Extracted material Start Marker

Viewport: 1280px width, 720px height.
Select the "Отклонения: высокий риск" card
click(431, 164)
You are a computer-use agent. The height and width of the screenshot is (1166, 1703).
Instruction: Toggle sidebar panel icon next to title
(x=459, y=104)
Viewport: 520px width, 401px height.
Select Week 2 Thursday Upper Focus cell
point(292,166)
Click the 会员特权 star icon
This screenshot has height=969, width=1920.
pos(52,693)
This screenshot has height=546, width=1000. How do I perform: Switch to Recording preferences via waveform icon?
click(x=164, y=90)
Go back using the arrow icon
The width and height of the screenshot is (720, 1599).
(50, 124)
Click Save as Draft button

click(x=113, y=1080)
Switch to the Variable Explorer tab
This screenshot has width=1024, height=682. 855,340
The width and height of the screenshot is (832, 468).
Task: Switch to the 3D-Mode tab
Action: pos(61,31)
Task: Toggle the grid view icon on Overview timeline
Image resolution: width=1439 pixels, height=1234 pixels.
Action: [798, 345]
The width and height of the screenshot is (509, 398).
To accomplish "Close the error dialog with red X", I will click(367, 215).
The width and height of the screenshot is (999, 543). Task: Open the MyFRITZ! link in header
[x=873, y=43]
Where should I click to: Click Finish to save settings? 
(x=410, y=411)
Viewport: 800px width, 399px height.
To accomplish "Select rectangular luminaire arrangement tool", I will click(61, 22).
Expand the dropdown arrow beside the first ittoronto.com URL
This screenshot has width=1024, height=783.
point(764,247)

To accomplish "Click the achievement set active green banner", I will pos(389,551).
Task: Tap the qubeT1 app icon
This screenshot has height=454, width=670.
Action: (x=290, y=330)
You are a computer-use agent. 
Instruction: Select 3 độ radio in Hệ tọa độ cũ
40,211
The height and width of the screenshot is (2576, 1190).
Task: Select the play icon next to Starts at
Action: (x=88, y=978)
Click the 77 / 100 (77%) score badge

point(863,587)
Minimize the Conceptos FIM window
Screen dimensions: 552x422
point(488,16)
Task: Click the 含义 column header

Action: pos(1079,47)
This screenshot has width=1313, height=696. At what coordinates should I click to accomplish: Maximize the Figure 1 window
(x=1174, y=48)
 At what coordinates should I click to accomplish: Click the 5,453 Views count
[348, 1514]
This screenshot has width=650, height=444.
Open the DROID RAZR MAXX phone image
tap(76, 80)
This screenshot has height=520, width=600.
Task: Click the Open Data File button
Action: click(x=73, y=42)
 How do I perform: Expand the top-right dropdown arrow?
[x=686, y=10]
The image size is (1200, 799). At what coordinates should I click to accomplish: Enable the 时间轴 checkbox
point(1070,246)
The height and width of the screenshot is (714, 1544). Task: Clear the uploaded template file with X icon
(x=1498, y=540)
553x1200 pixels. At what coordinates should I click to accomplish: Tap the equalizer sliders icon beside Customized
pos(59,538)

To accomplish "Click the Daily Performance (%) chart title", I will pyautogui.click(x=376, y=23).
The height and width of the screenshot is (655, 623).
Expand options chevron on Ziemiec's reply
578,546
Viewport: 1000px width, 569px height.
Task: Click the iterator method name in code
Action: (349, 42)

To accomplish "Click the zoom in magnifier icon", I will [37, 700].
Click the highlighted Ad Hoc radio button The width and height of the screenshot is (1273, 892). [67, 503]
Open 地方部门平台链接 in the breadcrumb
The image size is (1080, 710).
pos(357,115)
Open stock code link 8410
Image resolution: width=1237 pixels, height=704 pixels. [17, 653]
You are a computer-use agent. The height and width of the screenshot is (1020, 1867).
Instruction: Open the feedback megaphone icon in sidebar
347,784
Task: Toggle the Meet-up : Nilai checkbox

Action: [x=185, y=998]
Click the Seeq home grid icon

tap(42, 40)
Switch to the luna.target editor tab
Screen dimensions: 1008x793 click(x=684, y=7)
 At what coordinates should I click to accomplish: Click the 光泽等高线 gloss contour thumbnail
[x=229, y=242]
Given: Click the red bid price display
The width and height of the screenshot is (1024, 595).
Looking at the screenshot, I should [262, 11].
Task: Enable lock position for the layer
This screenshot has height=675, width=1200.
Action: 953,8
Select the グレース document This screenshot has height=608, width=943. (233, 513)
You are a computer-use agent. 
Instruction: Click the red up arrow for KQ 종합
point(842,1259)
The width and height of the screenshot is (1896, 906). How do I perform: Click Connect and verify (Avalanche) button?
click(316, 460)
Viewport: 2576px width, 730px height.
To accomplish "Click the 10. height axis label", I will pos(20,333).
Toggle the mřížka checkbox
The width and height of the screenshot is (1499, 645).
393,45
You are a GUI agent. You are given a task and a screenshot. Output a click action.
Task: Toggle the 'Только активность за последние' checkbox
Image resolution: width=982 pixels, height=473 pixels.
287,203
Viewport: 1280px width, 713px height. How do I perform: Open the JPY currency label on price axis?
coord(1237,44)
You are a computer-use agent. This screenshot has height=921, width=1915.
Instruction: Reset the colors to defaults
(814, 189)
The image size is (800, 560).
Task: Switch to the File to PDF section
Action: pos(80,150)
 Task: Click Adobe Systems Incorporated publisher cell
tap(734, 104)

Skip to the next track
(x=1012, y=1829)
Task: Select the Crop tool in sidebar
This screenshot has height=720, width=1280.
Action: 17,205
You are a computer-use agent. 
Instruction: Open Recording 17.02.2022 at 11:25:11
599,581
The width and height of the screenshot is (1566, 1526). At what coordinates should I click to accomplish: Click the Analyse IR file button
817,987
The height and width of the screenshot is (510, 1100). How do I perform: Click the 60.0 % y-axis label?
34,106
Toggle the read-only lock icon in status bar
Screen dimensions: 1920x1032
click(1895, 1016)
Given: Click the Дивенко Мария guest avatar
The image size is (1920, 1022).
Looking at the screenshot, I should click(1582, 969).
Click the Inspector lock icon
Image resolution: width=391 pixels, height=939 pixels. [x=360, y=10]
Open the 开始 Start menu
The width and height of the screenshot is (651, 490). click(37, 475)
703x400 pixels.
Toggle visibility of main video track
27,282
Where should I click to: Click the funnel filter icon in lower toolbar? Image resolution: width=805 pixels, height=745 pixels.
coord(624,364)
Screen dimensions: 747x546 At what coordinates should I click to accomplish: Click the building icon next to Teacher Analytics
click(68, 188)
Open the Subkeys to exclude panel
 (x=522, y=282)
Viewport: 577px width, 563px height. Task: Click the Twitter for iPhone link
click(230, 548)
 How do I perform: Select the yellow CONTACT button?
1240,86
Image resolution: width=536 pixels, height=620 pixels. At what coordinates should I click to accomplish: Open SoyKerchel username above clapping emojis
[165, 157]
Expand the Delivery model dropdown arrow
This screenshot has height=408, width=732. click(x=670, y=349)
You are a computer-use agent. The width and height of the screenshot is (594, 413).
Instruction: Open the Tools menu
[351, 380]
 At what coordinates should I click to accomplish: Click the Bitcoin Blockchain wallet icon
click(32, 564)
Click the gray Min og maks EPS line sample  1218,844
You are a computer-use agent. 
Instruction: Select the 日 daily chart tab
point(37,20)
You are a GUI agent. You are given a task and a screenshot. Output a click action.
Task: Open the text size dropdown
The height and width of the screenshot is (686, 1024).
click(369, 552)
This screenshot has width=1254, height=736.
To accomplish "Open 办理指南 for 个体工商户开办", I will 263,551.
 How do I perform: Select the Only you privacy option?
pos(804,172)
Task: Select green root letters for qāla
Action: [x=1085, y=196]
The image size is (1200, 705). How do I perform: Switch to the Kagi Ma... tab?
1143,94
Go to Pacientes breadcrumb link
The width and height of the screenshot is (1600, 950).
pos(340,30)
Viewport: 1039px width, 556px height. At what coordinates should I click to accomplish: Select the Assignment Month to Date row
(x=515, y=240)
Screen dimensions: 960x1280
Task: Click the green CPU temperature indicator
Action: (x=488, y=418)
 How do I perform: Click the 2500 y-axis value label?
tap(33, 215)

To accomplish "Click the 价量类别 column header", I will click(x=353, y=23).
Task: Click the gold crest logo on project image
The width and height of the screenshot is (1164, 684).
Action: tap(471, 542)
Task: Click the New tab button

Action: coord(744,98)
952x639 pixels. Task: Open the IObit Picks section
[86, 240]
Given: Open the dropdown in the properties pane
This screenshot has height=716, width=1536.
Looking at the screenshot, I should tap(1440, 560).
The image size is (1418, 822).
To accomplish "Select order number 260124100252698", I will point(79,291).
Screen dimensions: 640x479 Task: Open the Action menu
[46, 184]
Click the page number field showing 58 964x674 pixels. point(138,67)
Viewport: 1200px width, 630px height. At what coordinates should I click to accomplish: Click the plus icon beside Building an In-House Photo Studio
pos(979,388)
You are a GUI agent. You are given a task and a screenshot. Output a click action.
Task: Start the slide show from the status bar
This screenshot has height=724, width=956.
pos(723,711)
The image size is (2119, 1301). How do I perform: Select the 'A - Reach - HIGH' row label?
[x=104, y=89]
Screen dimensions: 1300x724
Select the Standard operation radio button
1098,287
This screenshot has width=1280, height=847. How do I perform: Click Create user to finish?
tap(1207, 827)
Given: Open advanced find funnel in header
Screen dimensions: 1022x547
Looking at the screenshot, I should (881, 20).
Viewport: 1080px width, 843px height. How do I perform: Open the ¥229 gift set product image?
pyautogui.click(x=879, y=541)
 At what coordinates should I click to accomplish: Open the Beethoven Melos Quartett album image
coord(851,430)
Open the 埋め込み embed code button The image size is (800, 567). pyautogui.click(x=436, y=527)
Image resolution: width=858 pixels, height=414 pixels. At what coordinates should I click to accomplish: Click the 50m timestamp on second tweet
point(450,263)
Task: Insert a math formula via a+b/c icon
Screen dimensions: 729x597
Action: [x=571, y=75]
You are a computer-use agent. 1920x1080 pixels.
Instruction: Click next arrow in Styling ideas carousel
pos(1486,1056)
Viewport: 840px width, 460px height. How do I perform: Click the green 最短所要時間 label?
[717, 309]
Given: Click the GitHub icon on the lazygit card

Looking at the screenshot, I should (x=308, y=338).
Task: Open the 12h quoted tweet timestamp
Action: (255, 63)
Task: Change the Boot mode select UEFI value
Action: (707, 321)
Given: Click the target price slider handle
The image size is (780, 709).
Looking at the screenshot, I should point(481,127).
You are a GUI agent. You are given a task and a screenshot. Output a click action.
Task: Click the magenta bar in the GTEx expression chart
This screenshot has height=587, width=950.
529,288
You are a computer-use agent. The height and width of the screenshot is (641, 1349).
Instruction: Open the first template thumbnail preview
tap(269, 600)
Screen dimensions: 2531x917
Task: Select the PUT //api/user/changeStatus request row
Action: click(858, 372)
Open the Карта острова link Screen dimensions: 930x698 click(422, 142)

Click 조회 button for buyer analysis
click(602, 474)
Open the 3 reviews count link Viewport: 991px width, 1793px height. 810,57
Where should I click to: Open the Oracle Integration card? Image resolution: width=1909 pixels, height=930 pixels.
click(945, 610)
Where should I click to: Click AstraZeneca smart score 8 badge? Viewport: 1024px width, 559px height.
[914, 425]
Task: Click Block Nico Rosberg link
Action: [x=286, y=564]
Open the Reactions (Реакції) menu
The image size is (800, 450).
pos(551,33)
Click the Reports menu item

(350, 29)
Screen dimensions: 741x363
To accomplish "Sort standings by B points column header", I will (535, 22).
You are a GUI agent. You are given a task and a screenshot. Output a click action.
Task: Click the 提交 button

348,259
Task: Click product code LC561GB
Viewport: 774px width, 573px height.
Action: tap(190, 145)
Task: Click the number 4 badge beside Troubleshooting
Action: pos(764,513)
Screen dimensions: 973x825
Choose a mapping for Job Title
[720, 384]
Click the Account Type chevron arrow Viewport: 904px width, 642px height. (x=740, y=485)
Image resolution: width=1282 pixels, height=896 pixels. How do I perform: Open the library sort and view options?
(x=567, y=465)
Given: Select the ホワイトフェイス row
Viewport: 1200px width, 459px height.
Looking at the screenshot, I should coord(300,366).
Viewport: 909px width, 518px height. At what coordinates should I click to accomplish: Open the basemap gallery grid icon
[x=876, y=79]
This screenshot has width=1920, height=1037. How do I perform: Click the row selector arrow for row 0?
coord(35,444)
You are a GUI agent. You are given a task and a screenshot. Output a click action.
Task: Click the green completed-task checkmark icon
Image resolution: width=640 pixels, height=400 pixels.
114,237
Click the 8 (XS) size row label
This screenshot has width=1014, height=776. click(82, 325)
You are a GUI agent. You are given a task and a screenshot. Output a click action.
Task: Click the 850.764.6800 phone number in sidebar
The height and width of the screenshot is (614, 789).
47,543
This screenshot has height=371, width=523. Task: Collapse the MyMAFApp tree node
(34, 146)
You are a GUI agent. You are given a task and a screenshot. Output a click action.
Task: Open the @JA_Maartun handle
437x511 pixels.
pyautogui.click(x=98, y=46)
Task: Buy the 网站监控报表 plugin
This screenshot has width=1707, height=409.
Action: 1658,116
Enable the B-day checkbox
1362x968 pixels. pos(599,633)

Extracted material End Marker

What is needed — If a line in the material above contains the word "handle", copy it.

Task result —
Given: Click the target price slider handle
Task: Open the @JA_Maartun handle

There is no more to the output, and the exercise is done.